The suanpan style of abacus is also referred to as a 2/5 abacus. The 2/5 style survived unchanged until about 1850, at which time the 1/5 (one bead on the top deck and five beads on the bottom deck) abacus appeared.
♦ "In the famous long scroll Along the River During Qing Ming Festival painted by Zhang Zeduan (1085-1145) [a native of Dongwu (present Zhucheng, Shandong)] during the Song Dynasty (960-1279), a 15 column suanpan is clearly seen lying beside an account book and doctor's prescriptions on the counter of an apothecary.
"The similarity of the Roman abacus to the Chinese one suggests that one could have inspired the other, as there is some evidence of a trade relationship between the Roman Empire and China. However, no direct connection can be demonstrated, and the similarity of the abaci may be coincidental, both ultimately arising from counting with five fingers per hand. Where the Roman model and Chinese model (like most modern Japanese) has 4 plus 1 bead per decimal place, the old version of the Chinese suanpan has 5 plus 2, allowing less challenging arithmetic algorithms, and also allowing use with a hexadecimal numeral system. Instead of running on wires as in the Chinese and Japanese models, the beads of Roman model run in grooves, presumably making arithmetic calculations much slower.

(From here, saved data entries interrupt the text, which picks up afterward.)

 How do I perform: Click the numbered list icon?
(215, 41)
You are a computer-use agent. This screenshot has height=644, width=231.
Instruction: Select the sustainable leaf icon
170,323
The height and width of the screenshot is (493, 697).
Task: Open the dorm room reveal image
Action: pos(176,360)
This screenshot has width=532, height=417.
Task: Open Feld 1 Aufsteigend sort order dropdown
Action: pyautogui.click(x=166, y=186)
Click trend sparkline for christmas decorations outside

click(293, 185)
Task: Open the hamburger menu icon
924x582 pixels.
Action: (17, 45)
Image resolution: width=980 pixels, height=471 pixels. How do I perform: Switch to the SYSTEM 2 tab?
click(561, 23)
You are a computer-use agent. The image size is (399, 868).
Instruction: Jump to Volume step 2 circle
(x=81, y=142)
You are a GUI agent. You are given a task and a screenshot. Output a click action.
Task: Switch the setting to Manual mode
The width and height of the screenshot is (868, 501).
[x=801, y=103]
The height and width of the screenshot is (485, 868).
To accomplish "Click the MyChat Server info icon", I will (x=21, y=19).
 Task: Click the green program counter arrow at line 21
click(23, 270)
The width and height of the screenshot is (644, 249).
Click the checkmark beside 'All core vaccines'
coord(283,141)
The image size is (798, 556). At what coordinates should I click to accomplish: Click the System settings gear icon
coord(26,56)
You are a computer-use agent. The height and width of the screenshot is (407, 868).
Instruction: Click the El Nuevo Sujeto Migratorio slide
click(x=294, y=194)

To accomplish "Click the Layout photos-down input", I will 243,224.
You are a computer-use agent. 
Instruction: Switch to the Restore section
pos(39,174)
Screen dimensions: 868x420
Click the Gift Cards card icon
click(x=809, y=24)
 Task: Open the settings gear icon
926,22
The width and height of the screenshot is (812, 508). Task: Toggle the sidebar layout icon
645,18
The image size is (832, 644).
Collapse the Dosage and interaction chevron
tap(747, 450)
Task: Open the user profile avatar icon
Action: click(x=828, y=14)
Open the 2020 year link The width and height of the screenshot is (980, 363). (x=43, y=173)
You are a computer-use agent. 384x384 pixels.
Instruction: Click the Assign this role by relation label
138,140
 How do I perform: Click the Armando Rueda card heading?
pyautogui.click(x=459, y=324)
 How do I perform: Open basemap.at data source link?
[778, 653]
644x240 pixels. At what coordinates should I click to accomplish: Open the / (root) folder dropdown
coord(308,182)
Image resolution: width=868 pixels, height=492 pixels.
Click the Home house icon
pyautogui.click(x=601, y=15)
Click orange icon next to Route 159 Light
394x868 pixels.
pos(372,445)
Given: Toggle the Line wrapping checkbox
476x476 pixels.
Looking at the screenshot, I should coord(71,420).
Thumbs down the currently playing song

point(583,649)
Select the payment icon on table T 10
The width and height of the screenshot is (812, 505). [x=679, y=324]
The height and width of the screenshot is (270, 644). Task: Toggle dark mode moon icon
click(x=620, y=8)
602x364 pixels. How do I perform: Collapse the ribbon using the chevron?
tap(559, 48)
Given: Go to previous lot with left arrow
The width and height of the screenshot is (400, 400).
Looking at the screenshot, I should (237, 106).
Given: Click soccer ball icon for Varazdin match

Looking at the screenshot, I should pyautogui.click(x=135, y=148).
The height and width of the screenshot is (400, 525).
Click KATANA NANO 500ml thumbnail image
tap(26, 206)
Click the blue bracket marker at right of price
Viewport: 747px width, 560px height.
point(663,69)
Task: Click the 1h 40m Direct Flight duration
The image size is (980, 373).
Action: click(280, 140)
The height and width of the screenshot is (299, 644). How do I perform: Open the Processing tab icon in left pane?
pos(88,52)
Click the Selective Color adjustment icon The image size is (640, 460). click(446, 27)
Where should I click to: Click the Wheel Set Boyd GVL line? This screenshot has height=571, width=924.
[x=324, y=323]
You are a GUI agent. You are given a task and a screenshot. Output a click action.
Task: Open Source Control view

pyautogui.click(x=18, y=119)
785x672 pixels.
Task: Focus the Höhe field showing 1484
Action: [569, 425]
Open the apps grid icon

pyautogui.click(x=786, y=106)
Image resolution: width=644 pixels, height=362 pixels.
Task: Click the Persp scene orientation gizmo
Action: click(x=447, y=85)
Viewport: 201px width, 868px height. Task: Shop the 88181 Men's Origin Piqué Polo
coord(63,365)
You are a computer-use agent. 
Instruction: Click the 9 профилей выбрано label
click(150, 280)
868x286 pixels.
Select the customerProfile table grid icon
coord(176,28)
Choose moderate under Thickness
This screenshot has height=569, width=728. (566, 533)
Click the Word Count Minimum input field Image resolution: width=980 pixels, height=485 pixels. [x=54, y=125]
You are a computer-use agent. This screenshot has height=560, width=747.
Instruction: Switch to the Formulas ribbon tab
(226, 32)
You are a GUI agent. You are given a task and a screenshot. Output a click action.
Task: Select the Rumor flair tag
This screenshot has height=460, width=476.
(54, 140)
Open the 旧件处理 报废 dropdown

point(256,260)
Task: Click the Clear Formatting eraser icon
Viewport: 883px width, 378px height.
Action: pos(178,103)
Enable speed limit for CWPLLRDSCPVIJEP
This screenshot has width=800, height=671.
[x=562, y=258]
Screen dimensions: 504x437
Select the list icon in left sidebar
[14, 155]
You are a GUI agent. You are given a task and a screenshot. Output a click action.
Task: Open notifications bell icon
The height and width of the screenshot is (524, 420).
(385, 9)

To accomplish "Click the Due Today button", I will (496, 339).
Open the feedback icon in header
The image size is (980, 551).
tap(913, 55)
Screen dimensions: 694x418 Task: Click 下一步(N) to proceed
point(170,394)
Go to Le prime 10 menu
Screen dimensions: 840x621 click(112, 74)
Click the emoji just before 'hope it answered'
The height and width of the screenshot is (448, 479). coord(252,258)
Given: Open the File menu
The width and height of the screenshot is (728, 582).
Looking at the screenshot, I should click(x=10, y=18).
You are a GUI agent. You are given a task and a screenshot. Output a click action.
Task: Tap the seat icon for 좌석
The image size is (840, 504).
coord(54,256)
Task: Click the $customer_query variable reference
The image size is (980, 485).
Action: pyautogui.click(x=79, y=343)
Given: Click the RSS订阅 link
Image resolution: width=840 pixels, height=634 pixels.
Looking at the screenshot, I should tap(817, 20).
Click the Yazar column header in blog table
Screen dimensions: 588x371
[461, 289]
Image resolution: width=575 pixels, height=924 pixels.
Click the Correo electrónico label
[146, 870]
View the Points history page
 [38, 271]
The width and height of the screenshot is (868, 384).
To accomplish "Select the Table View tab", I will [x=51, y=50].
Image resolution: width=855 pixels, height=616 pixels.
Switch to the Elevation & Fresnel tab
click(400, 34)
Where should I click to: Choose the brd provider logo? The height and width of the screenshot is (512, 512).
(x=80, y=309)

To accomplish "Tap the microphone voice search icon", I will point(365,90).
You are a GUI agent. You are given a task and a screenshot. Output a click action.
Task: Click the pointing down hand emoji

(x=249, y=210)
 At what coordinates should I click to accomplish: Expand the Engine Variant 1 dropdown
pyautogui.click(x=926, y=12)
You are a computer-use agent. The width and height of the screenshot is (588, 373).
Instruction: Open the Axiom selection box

"Another possible source of the suanpan is Chinese counting rods, which operated with a decimal system but lacked the concept of a zero as a place holder. The zero was probably introduced to the Chinese in the Tang Dynasty (618-907) when travel in the Indian Ocean and the Middle East would have provided direct contact with India and Islam allowing them to acquire the concept of zero and the decimal point from Indian and Islamic merchants and mathematicians."